Microsoft has confirmed that it is passing on the effect of the weak Pound to its customers, starting with 13-22 percent price hikes for its enterprise users.
Since the result of the referendum for the UK to leave the European Union and the resulting political and financial upheaval, the value of the Pound Sterling has taken a battering: earlier this month the currency hit a 31-year-low against the US Dollar, and while experts are arguing the likelihood of further drops versus possible recovery it currently stands at $1.22 to £1 from $1.49 pre-referendum.

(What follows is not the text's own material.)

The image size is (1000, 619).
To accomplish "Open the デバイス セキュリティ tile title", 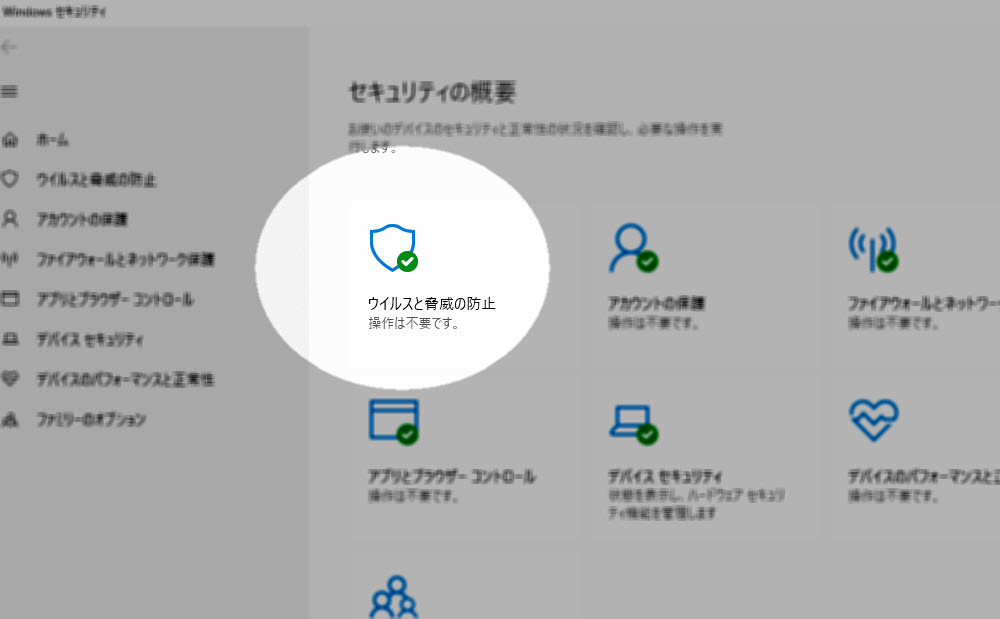I will pos(665,476).
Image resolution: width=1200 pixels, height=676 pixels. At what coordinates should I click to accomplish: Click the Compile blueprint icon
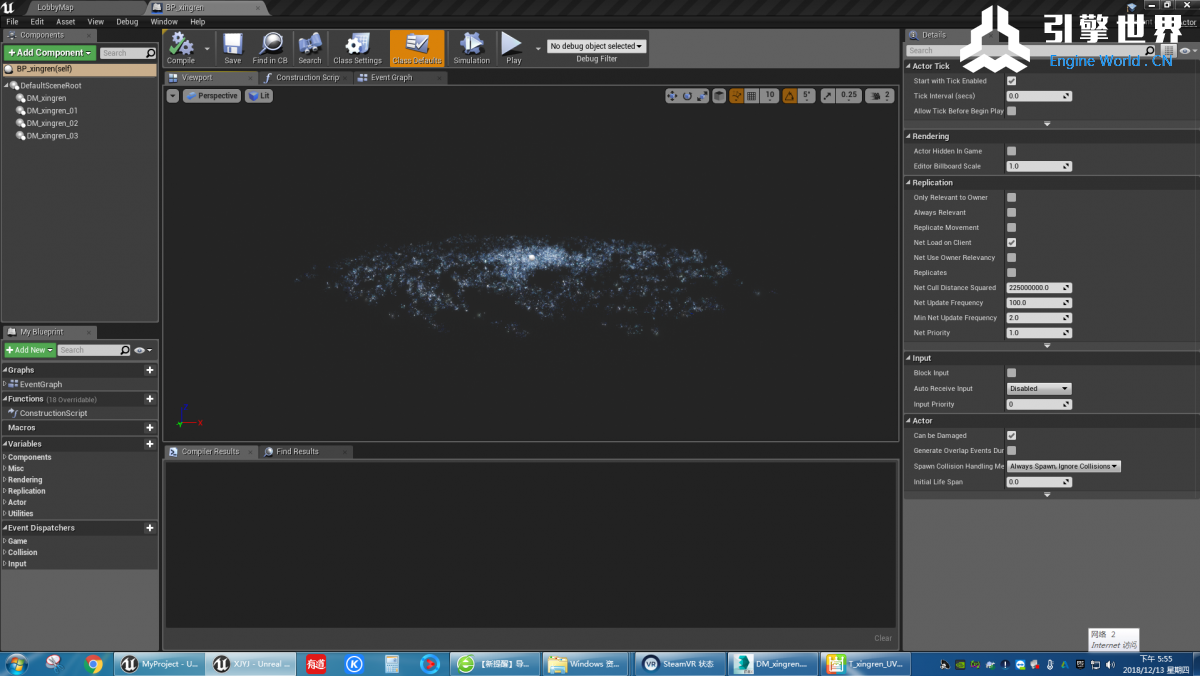[x=181, y=46]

That drop has been enough for companies to begin raising prices, and Microsoft has confirmed it plans to do exactly that as a result of the increased costs of a US business operating within the UK.
The price hikes will hit enterprise customers first: Microsoft's software licensing costs are to increase by 13 percent while its cloud computing services will jump 22 percent, both considerably higher than the roughly-10-percent price increases introduced earlier this year by companies including Dell, HP, and HTC. Microsoft has stated that the changes 'will not apply to consumer software or consumer cloud services,
' but has not gone so far as to state categorically that it won't be changing these prices too in the near future.

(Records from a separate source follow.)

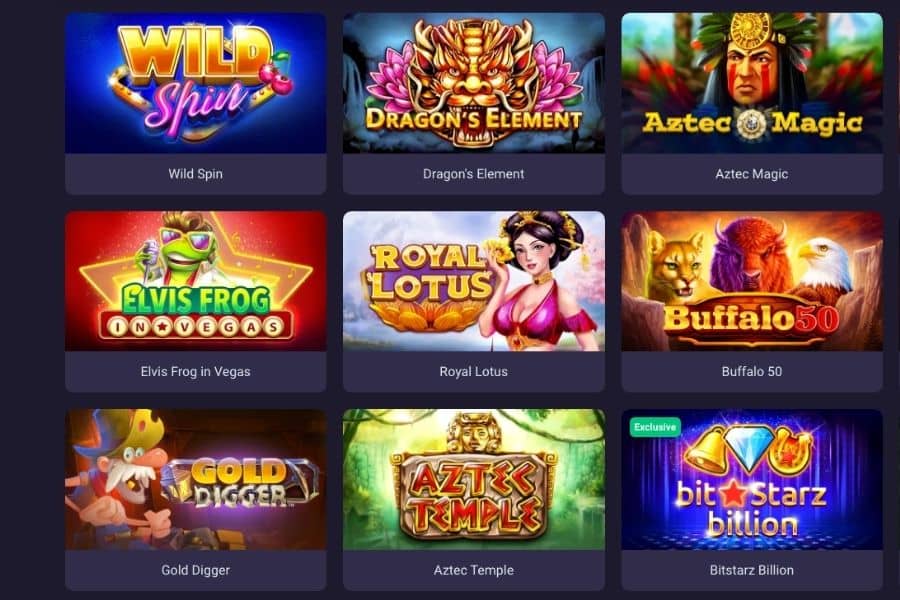Click the Elvis Frog in Vegas caption
The width and height of the screenshot is (900, 600).
(x=196, y=371)
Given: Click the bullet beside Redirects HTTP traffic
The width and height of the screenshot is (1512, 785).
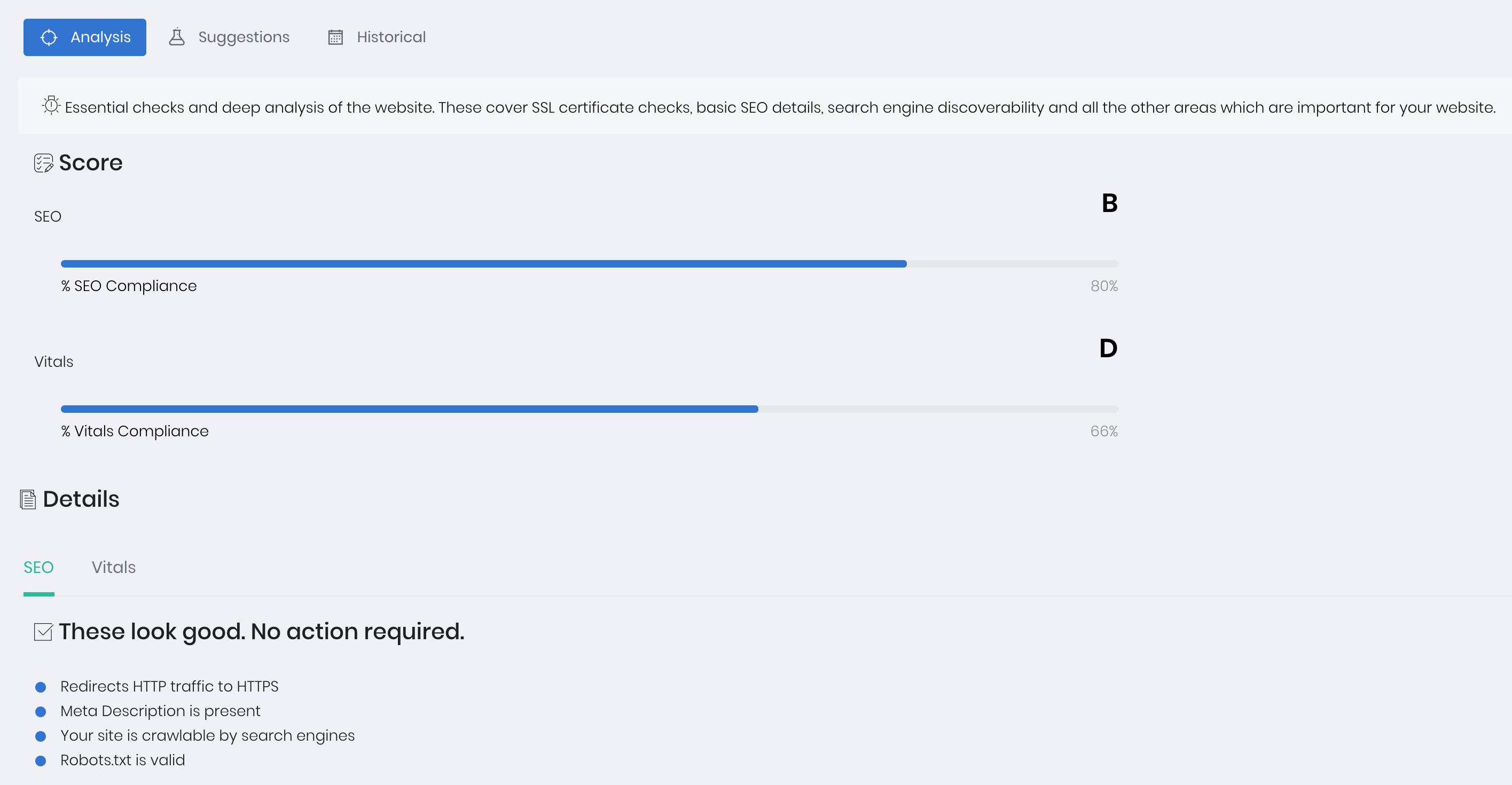Looking at the screenshot, I should 41,687.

For customers already tied in to licensing agreements and cloud computing contracts, the changes won't be immediately obvious: Microsoft has announced that annuity volume licensing agreements are locked by their price protection plans, and existing subscriptions to services like Office 365 won't change. Come renewal or addition of new licences, though, the higher rate will apply following its planned introduction in January 2017.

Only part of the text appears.